Wie sehr bewegt das Schicksal des gestrandeten Wals Timmy unser Land. Die Medien berichten, Initiativen werden gegründet, Spezialisten eingeflogen und viel Geld gespendet, weil man den hilflosen Riesen retten will.
Wenn wir schon nicht die ganze Welt retten können, dann wenigstens einen einzigen. Ist das der Grund, warum sich Menschen so von der Geschichte Timmys bewegen lassen? Oder spiegelt sich hierin die eigene, heimliche Sehnsucht nach Rettung? Das Gefühl, innerlich festzustecken, nicht frei leben zu können, verloren und zum Sterben verdammt zu sein, kennen die meisten Menschen auch. Und wir leiden darunter. Ich finde es irgendwie berührend, wie man einen Buckelwal versucht zu helfen, wenn man sich schon nicht selbst retten kann.
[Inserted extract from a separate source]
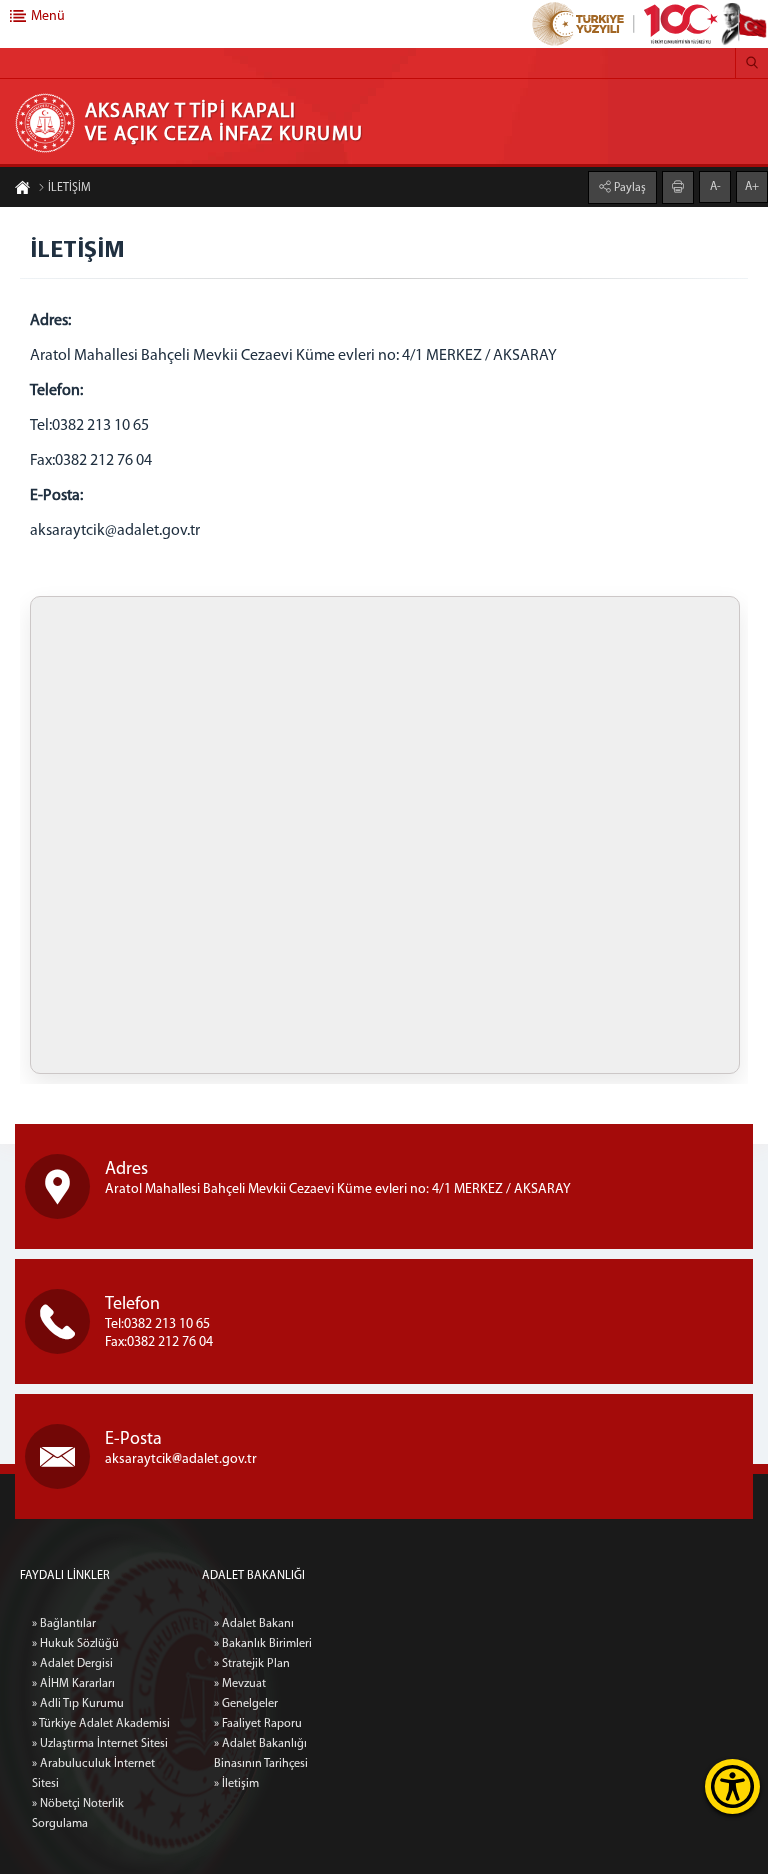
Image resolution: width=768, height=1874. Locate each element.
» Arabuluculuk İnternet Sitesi (93, 1774)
Die Bibel sagt, dass Jesus gekommen ist, uns zu retten: Aus unserem Gestrandetsein und Sterben-müssen. Er ist für uns aus dem Himmel gekommen, um jeden einzelnen von uns zu retten, ob wir Timmy oder Erika oder Werner heißen.
Er kennt dich mit Namen. Er kennt dein Schicksal und deine Not. Und er will und kann dich aus jeder ausweglosen Verlorenheit retten. „Rufe mich an in der Not, so will ich dich erretten und du wirst mich preisen.“ ruft uns Jesus mit Psalm 50,15 zu. Was ist das für ein Segen, dass wir Menschen so ein Rettungsangebot haben. Die Frage ist, wie wir darauf reagieren. Timmy jedenfalls ist auf dem Weg in die Nordsee und man konnte eben lesen, dass er in seiner rettenden Bilge singt. Ich wünsche uns, dass wir in diesen Gesang der Geretteten einstimmen können, vielleicht ja Sonntag früh in unser Kirche. Immerhin ist der Sonntag „Kantate“ und das bedeutet „singet“.